WHAT YOU ARE ASKED TO DO: The line with "The image size is (1256, 838)." marks the start; please set it down along with all later lines through the end of the material, exactly, leaving out pictures.

RECORDS FOR THE TASK:
::::

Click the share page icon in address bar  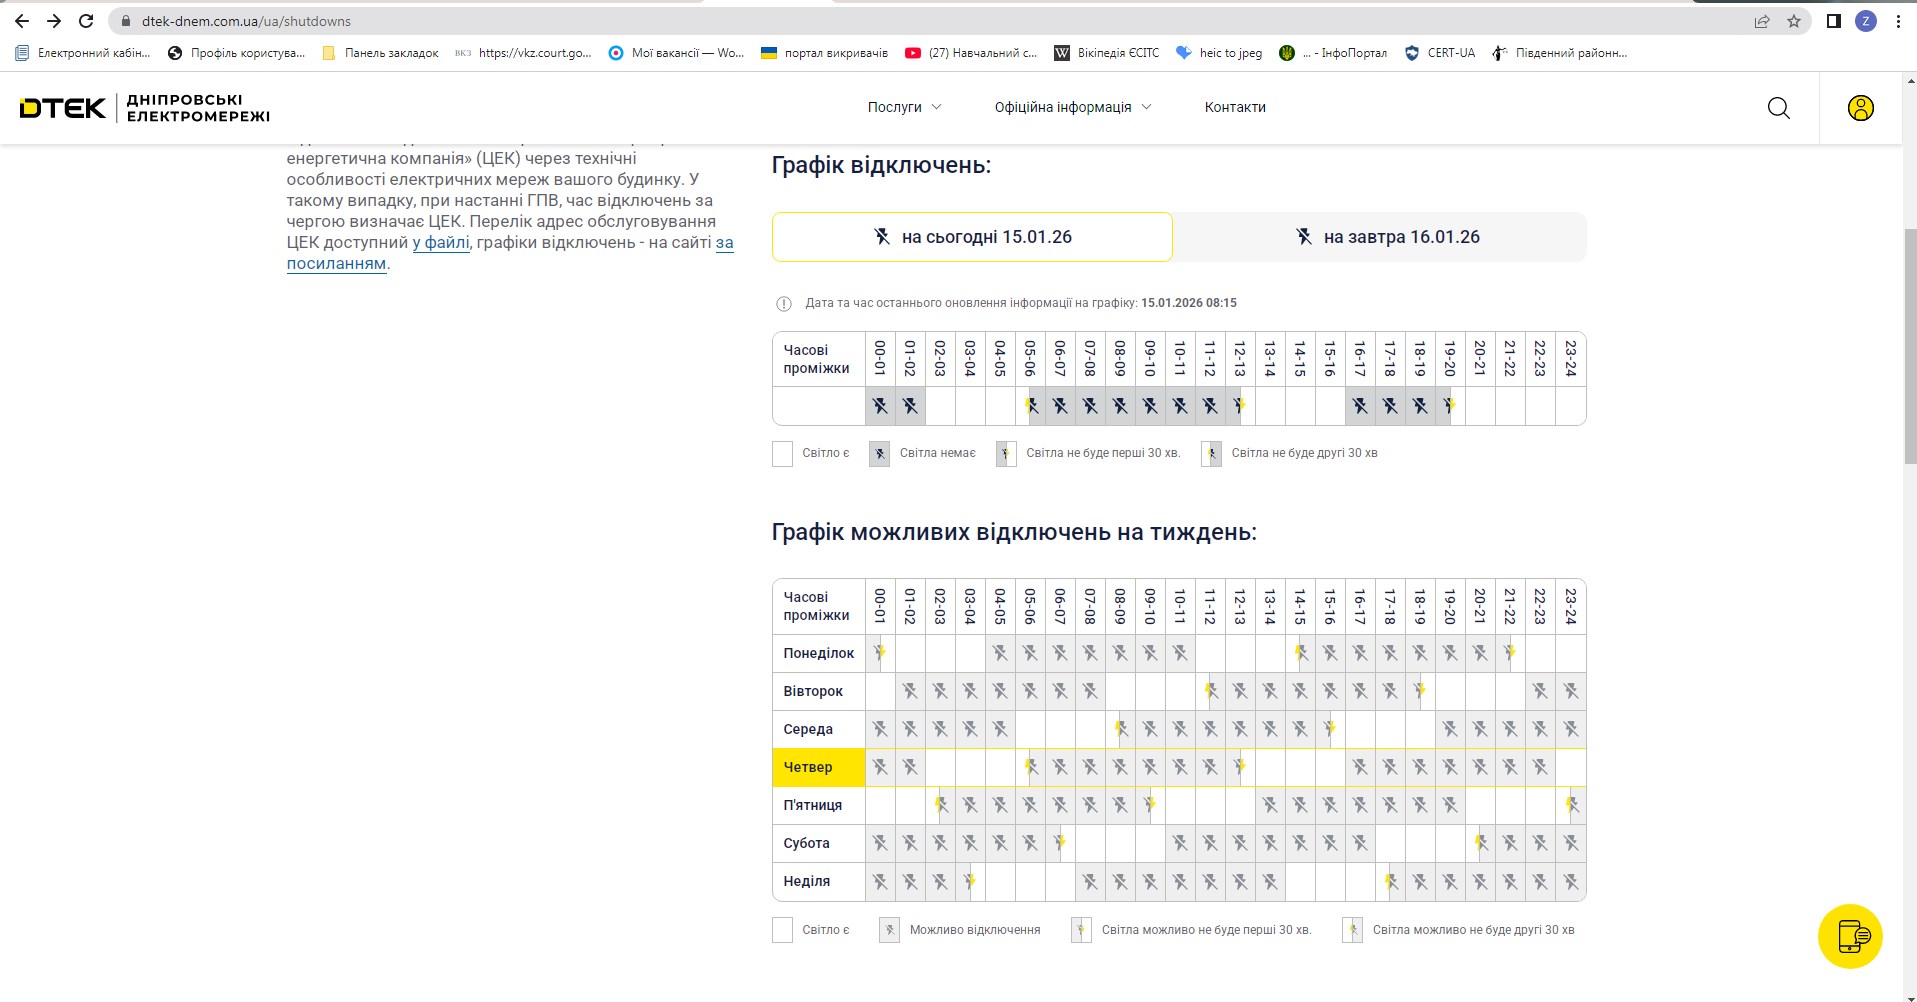click(x=1761, y=21)
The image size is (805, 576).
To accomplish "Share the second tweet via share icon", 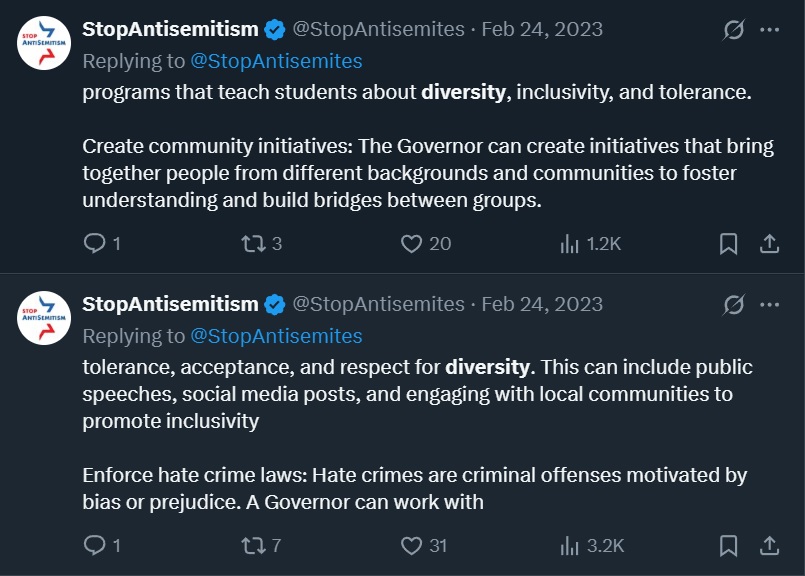I will pos(769,545).
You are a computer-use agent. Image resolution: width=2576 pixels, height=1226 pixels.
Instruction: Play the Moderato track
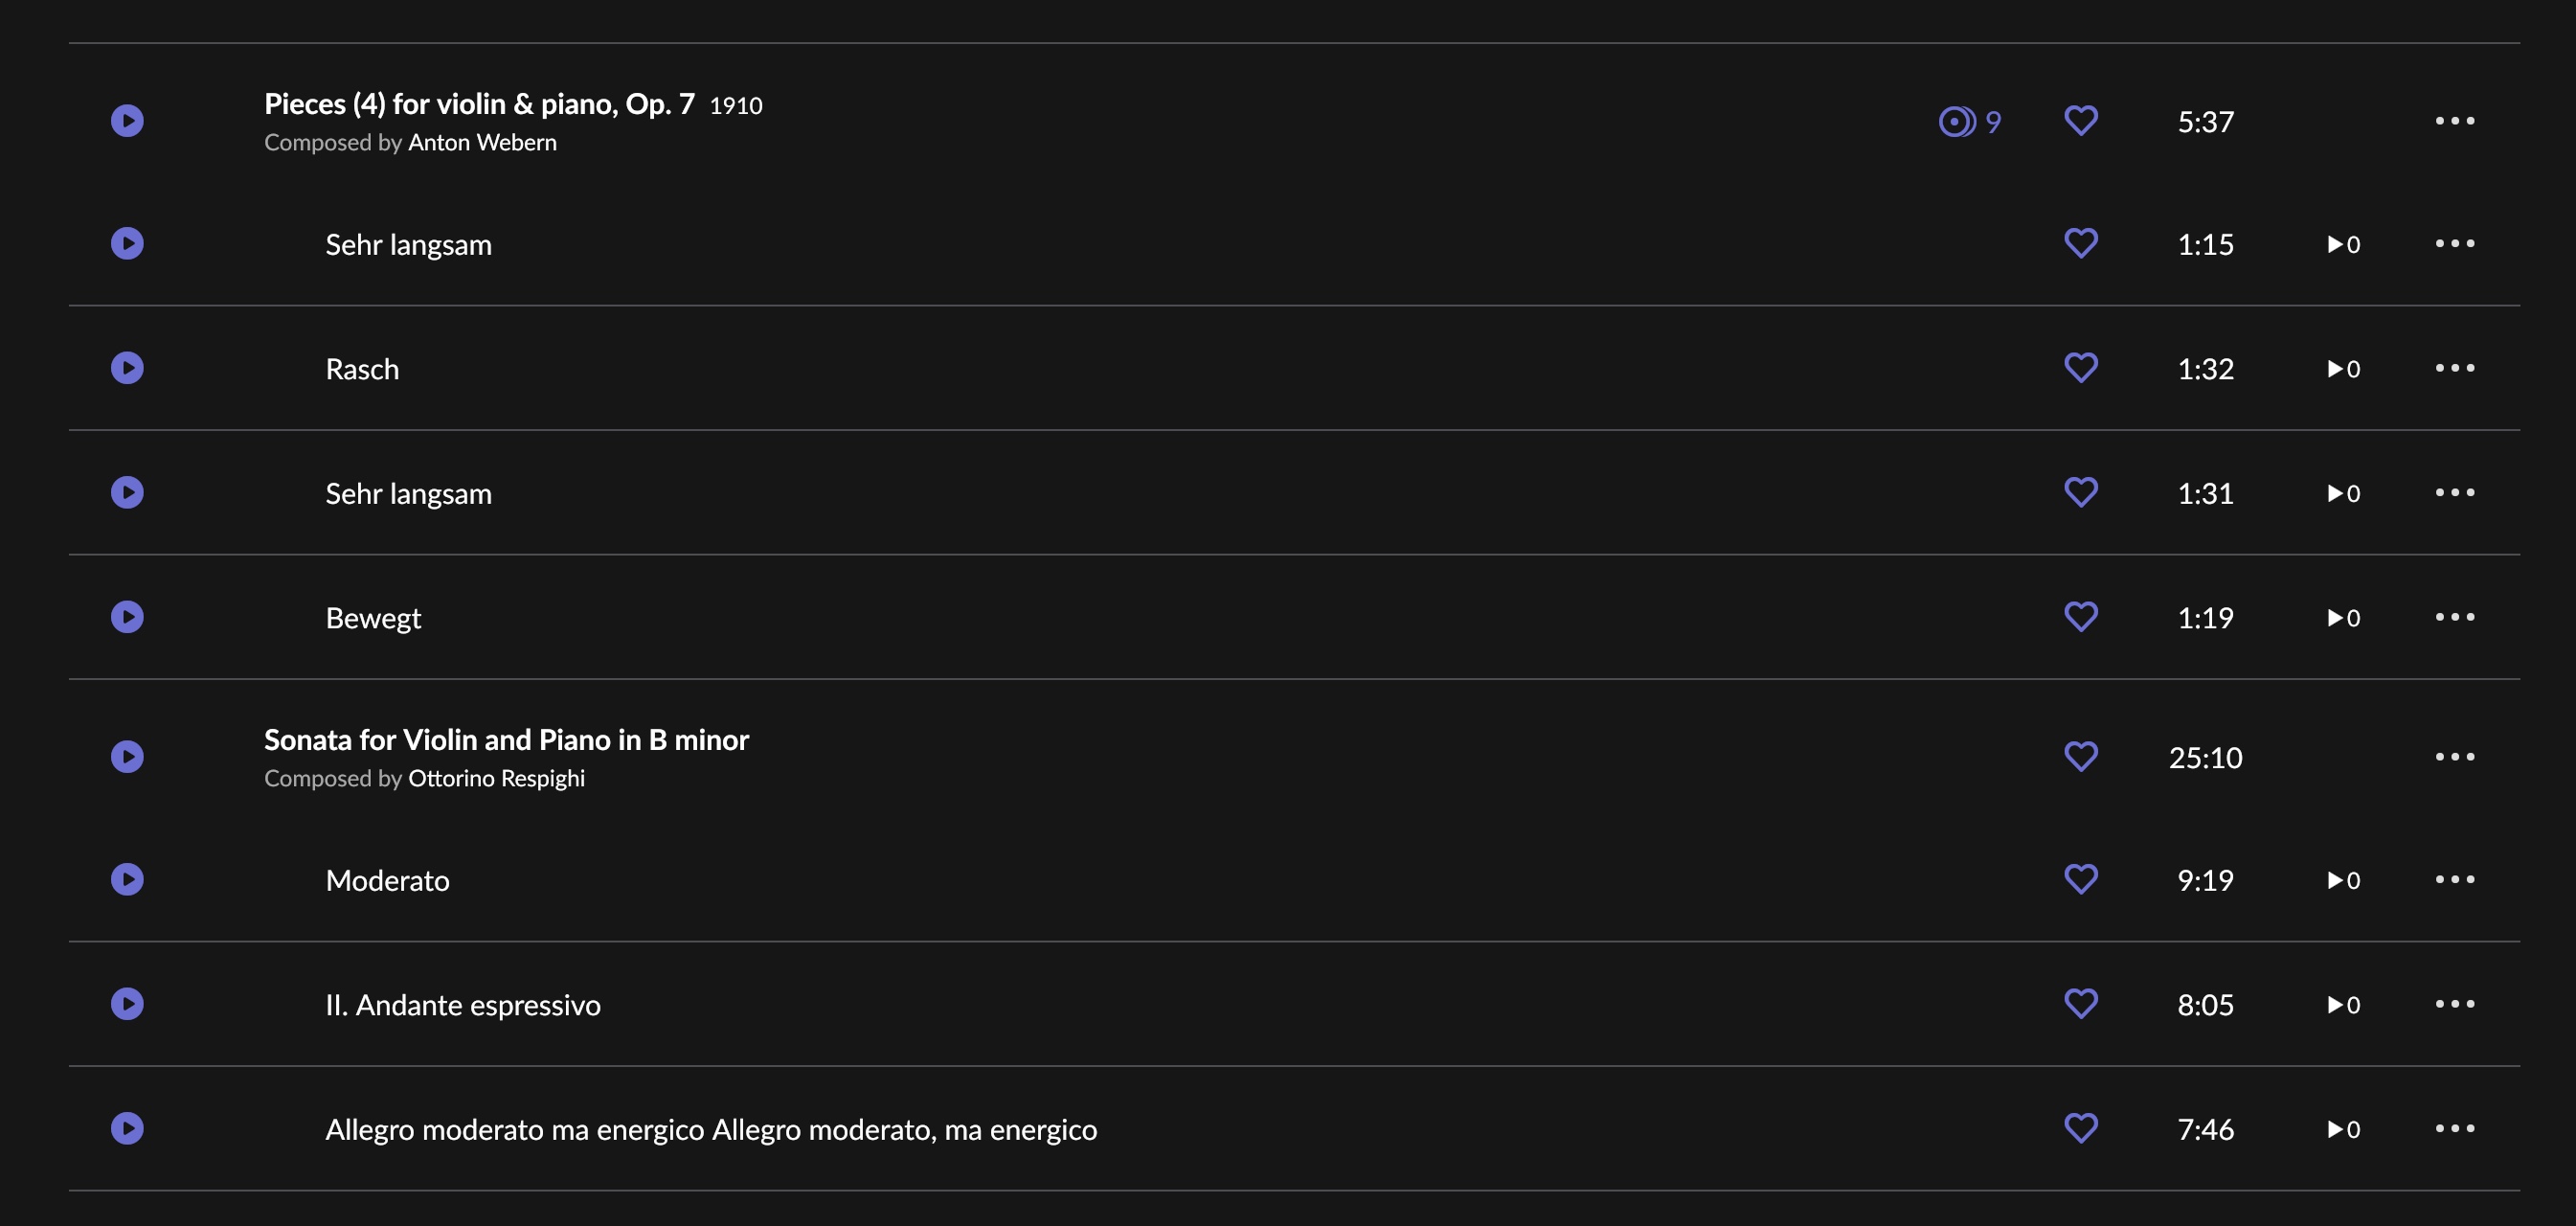point(127,880)
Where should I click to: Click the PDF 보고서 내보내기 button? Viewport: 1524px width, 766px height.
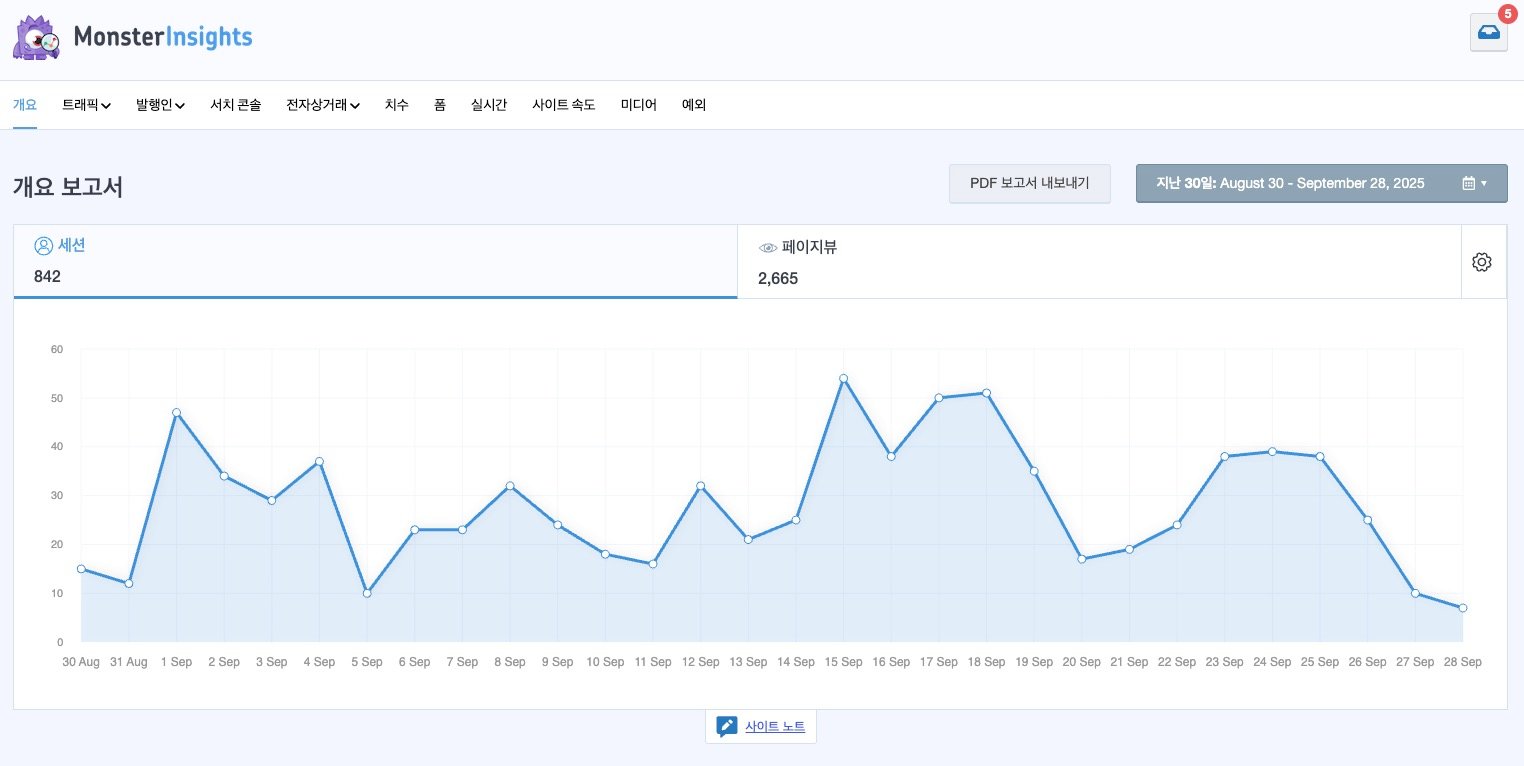coord(1029,183)
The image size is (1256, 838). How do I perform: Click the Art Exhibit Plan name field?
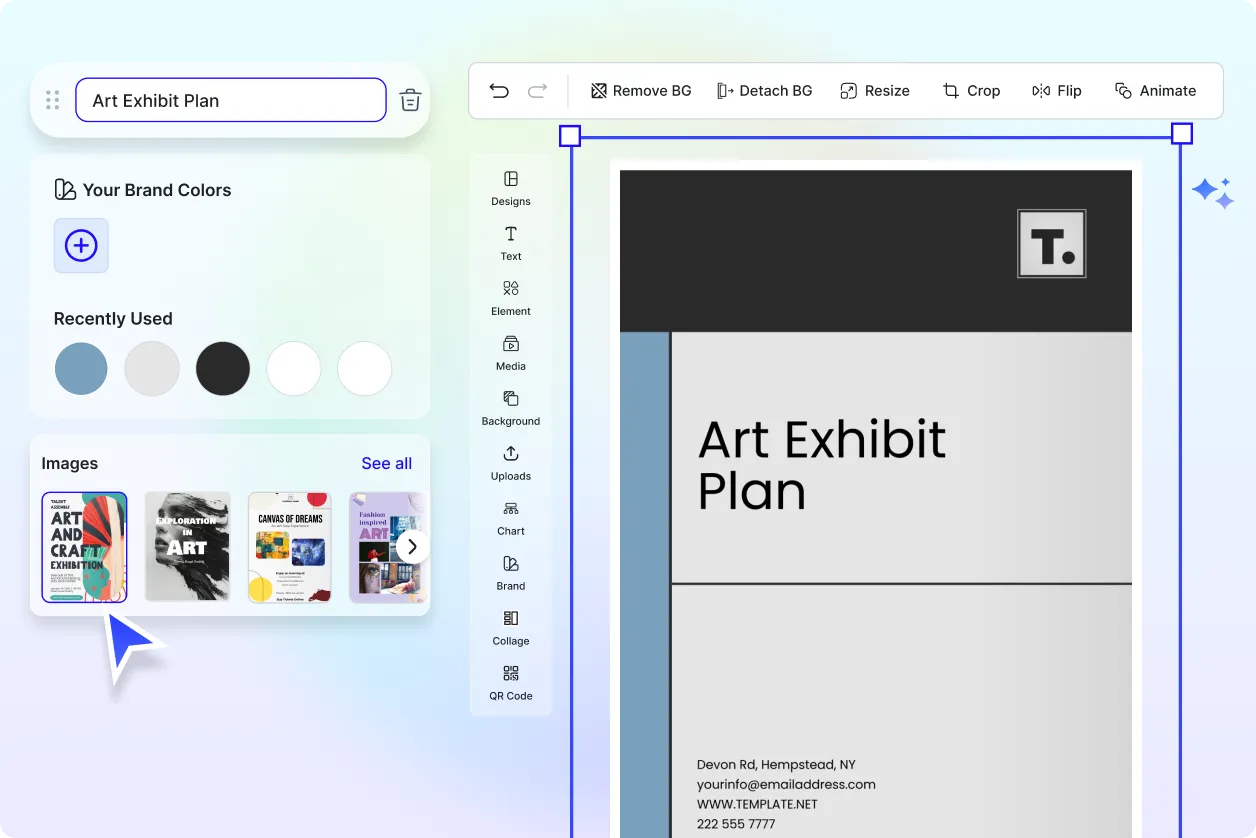pos(230,100)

::::

TASK ANSWER:
The image size is (1256, 838). How do I perform: Click the Art Exhibit Plan name field?
pos(230,100)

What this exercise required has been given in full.